And yeah, he's a Professor of Psychology at the University of Hawaii at Hilo. He received his PhD from there in 1966, in General Experimental Psychology--whatever that means. I have no clue if that's just the fancy name for regular ol' Psychology, or what.

I find it funny, though, that none of his education or professional experience speaks of the field we're talking about in this thread. All of his published works deal with amazing things regarding the human brain, cognitive abilities, and linguistics...except this.

It makes me think that one of two things have happened here:

1) He's performing some extended experiment to see just how people will react to such claims, which would explain his persistence and the fact that this theoretical "threshold" of his keeps moving just beyond whatever value Fermilab and company are ever achieving.

2) He truly believe it. This would explain his persistence, also, but you have to take a pretty big leap to explain why the "threshold" keeps jumping higher and higher. But then again, if he truly does believe, the belief could have very well made him crazy, and therefore not accountable to himself as to the change in the "danger level". I mean, if he's crazy, he could give himself a million reasons as to why the threshold would always be just beyond our current state--like, because the Pink Bunny God told him it was cool.

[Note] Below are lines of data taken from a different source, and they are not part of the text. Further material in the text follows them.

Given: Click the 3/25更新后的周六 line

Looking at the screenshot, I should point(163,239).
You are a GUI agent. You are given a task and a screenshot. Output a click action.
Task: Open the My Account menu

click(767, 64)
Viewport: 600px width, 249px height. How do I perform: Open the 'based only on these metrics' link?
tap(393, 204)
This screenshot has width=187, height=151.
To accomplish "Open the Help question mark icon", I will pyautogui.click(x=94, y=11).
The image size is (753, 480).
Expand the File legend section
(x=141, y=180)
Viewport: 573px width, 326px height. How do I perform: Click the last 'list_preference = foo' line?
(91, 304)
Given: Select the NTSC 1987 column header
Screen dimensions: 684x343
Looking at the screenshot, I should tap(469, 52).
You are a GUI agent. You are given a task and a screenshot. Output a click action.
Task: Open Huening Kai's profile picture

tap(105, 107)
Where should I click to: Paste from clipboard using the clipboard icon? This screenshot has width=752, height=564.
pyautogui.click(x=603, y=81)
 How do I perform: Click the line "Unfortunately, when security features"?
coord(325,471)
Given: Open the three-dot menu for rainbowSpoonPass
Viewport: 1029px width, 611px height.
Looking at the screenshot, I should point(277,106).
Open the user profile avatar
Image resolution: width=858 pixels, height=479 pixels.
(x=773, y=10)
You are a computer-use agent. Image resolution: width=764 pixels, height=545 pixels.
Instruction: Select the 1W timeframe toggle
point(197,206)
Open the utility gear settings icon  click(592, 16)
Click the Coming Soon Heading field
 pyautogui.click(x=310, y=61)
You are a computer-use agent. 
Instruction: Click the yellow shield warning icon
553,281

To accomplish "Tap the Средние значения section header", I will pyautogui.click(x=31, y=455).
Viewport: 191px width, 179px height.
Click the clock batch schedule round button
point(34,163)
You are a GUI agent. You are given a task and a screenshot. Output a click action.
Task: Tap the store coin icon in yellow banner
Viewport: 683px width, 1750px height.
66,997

And Paul used to respond--albeit vaguely--to posts. I don't believe there were any beyond the first page of the thread, but he even used a couple of the member's names in his response. So he's human, and not a bot. Or, at least, he used to be human. I think it's fishy that every single post he's ever made has been edited afterwards. Very fishy.Anytime something is either "always" or "never", I tend to believe there is something automatic involved.

I'm starting to wonder if this Walter Wagner fellow is somehow involved.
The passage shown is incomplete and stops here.